What happened?
Pope Francis has called on all Catholics to engage in penitential prayer and fasting following the publishing of a grand jury report into sexual abuse in Pennsylvania. In a letter to “the People of God”, the Pope said that the Church needed to beg forgiveness for its failure to act, calling for Christians to join together in penance to “awaken our conscience and arouse our solidarity and commitment to a culture of care that says ‘never again’ to every form of abuse.”
What the commentators are saying
In response to Pope Francis’s letter on Tuesday, Marie Collins, former member of the Pontifical Commission for the Protection of Minors, tweeted: “Statements from Vatican or Pope should stop telling us how terrible abuse is and how all must be held accountable. Tell us instead what you are doing to hold them accountable.That is what we want to hear. ‘Working on it’ is not an acceptable explanation for decades of delay.”

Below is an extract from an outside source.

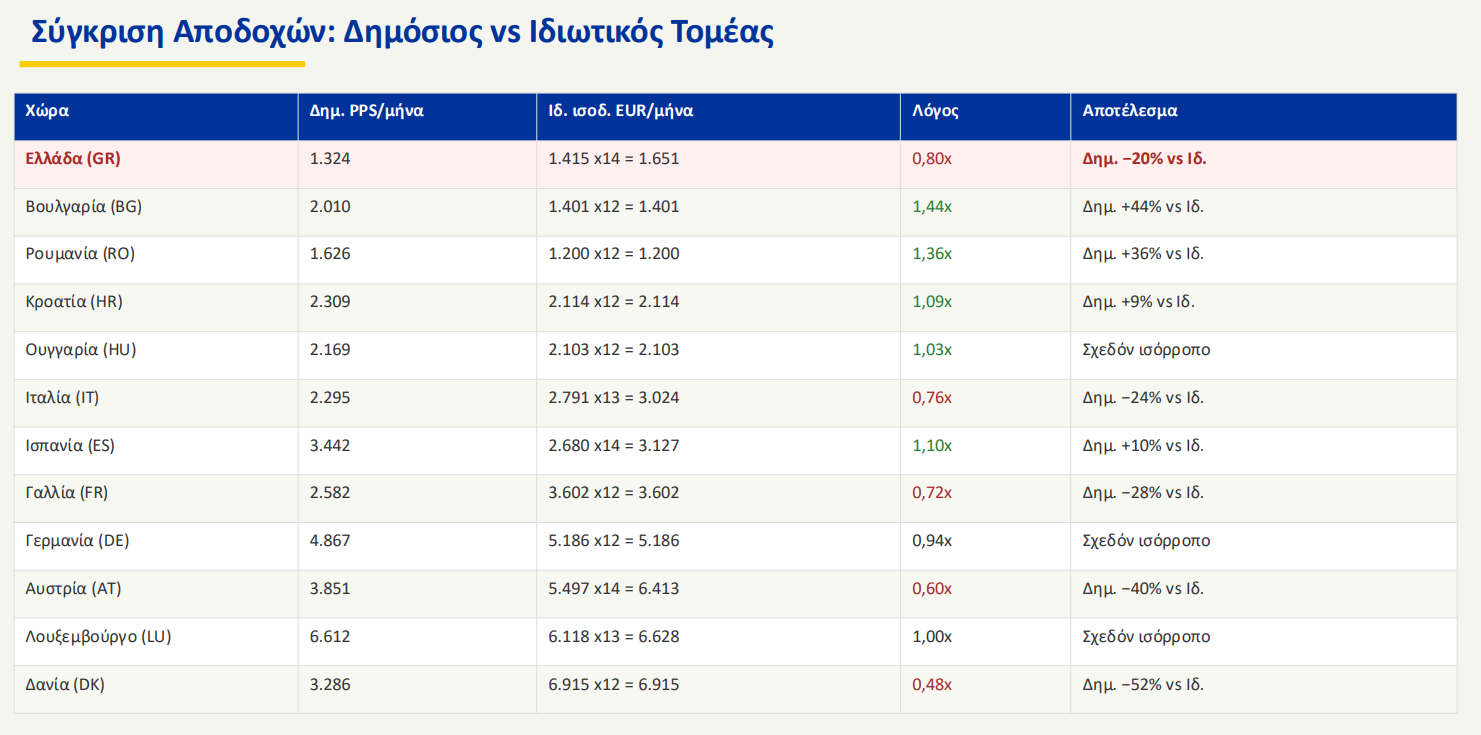Viewport: 1481px width, 735px height.
Task: Select the Ελλάδα (GR) country cell
Action: 73,158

Following the Pennsylvania report, the response to the church’s handling of abuse was one of near universal condemnation. In particular, calls for the then Bishop of Pittsburgh, Cardinal Wuerl, to resign over his role in the scandal have been growing in volume. In the Washington Post, Marc Thiessen demanded that “Cardinal Wuerl must go”, arguing that the “Church must be cleansed” in response to the “massive crisis”.
John Daniel Davidson in the Federalist called for “public penance, resignations and a new generation of Church leaders” to restore faith in the Church after “sickening” reports of the “insidious evil of the bishops who covered up this abuse”.
The National Review reflected on former Oklahoma governor Frank Keating, who compared episcopal culture to the Mafia’s notorious code of silence, Omerta. “To resist grand jury subpoenas, to suppress the names of offending clerics, to deny, to obfuscate, to explain away; that is the model of a criminal organisation, not my Church” said Keating in 2003. “Of course”, wrote Michael Dougherty, “Keating was right”.
What happened?
Forty-five philosophers, theologians and writers have signed an appeal to the College of Cardinals. They asked the cardinals to advise Pope Francis to withdraw a recent change to the Catechism, in which the death penalty was described as “inadmissible”. The meaning of the term has been widely debated.
Why was it under-reported
There was little room in the news for anything except the abuse crisis. Moreover, the debate is necessarily technical: the letter writers pointed out that they did not necessarily favour the death penalty in practice, only in theory. The Church has traditionally taught that governments can, in principle, use the death penalty. The letter says that the phrase, though ambiguous, implies that perennial Church teaching is incorrect. The implication is “gravely scandalous”, they say, partly because the teaching is founded on Scripture.
What will happen next?
A papal retraction is unlikely – especially since the terms of the new Catechism definition are unclear. Cardinals may make an appeal to the Pope – but then, Francis has repeatedly declined to clarify confusing statements, for instance in Amoris Laetitia. One signatory, Michael Sirilla, a professor at the Franciscan University of Steubenville, said the new wording was “the latest in a series of ambiguously-phrased teachings which are causing a critical level of doctrinal and moral confusion among the faithful”.
The papal mass at Phoenix Park in Dublin on Sunday is a huge logistical exercise. Around 4,000 volunteers will ensure that everyone receives Communion within 20 minutes. More than 1,000 doctors, nurses and paramedics will be there to care for the 500,000 people expected to attend, who will have the benefit of 150 food and drink outlets and 2,500 loos.
The youth 2000 festival at Walsingham, which began yesterday, continues until next Monday. The biggest gathering of young Catholics in Britain, the festival features music, drama, a reconcilation and healing service and Mass.
Catholics in India will tomorrow commemorate the 10th anniversary of the massacre and atrocities against Christians in the eastern state of Odisha in 2008. Hindu extremists attacked Christians in the Kandhamal District, accusing them of the murder of Swami Lakshmanananda Saraswati. They killed 38 Christians and forced thousands to flee.